Check for inconsistent data and address any that arises. As always, use code comments to illustrate your thought process.

In [11]:
# Load our filtered and lean dataset
df = pd.read_csv('final_clean_co2_data.csv')

# Standardizing Country Names
# We'll check for common variations and standardize them.
name_mapping = {
    'United States': 'USA',
    'United States of America': 'USA',
    'United Kingdom': 'UK',
    'Viet Nam': 'Vietnam',
    'Czechia': 'Czech Republic',
    'Russian Federation': 'Russia'
}

# We apply a mapping to ensure consistent naming for major entities
df['Name'] = df['Name'].replace(name_mapping)

# Also, strip any leading/trailing whitespace that might cause grouping errors
df['Name'] = df['Name'].str.strip()
print("Action: Standardized country names and stripped whitespace.")

# Logical Consistency Check
# We'll check for rows where the sum of parts is significantly greater than the total.

# We define the component columns
components = ['coal_co2', 'oil_co2', 'gas_co2', 'cement_co2', 'flaring_co2']

# Fill NaNs in components with 0 temporarily just for the calculation
temp_sum = df[components].fillna(0).sum(axis=1)

# Check for rows where the sum of components is more than 5% greater than the 'co2' total
logical_errors = df[temp_sum > (df['co2'] * 1.05)]

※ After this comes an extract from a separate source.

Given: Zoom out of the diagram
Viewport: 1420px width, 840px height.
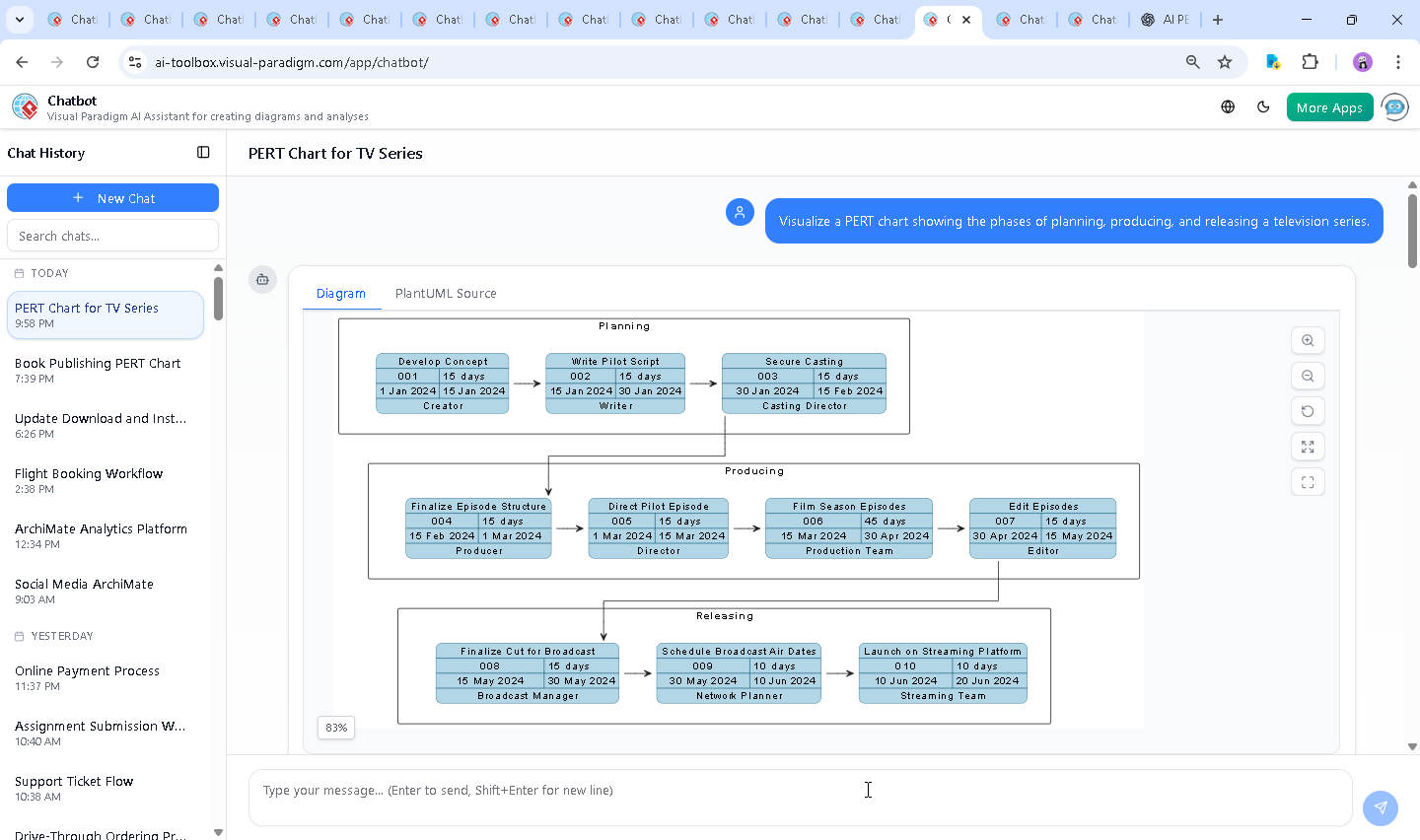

if not logical_errors.empty:
    print(f"Action: Found {len(logical_errors)} rows with logical sum inconsistencies.")
    # In these cases, it's often safer to re-calculate the total 'co2' 
    # as the sum of components to ensure internal consistency.
    df.loc[temp_sum > (df['co2'] * 1.05), 'co2'] = temp_sum
else:
    print("Action: No significant logical inconsistencies found in CO2 components.")

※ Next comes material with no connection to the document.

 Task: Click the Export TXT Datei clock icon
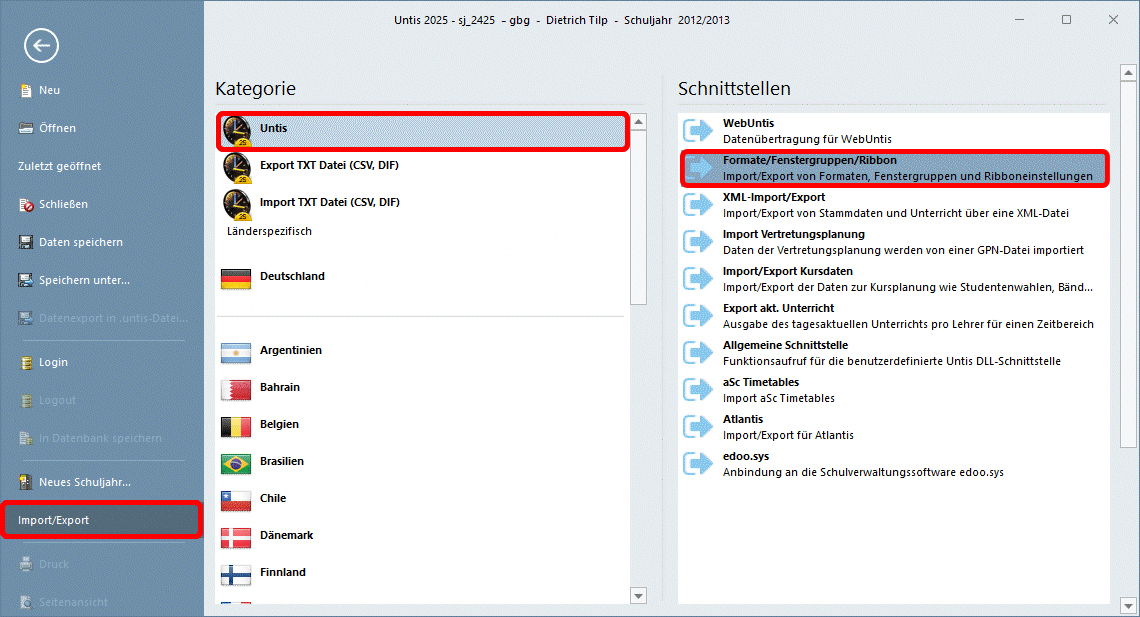point(236,167)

# Population and GDP Consistency
# If they are, they are likely data entry errors or placeholders.
pop_errors = df[df['population'] <= 0]
if not pop_errors.empty:
    df.loc[df['population'] <= 0, 'population'] = np.nan
    print(f"Action: Replaced {len(pop_errors)} zero/negative population values with NaN.")

# Chronological Consistency
# We'll ensure there are no duplicate years per country (already handled, but good to verify).
df = df.sort_values(by=['Name', 'year'])

# Data Type Consistency
numeric_cols = ['co2', 'population', 'gdp', 'year']
for col in numeric_cols:
    df[col] = pd.to_numeric(df[col], errors='coerce')

print("\nFinal Consistency Check Complete.")
print(df[['Name', 'year', 'co2']].head())

# Save the fully cleaned and consistent dataset
df.to_csv('final_consistent_co2_data.csv', index=False)

Action: Standardized country names and stripped whitespace.
Action: Found 10 rows with logical sum inconsistencies.

Final Consistency Check Complete.
          Name  year    co2
0  Afghanistan  1949  0.015
1  Afghanistan  1950  0.084
2  Afghanistan  1951  0.092
3  Afghanistan  1952  0.092
4  Afghanistan  1953  0.106


## Summarize Your Results

Make note of your answers to the following questions.

1. Did you find all four types of dirty data in your dataset?
Yes. 
Missing: Many years were missing GDP and population numbers.
Outliers: The "World" and "Asia" totals were so huge they made individual countries look tiny.
Unnecessary: There were empty columns we didn't need and rows for things like "International Transport" that aren't actual countries.
Inconsistent: Some countries were spelled in different ways, and a few totals didn't match the sum of their parts.

2. Did the process of cleaning your data give you new insights into your dataset?
Yes. I realized that the data mixes countries with entire regions. If I hadn't cleaned it, the "World" total would have been mistaken for a single country, which would have ruined my rankings and averages.

3. Is there anything you would like to make note of when it comes to manipulating the data and making visualizations?
Yes. Since big countries have massive emissions compared to small ones, my charts might look lopsided. I also need to be careful when comparing CO2 to population, because the population data usually stops a few years before the CO2 data does.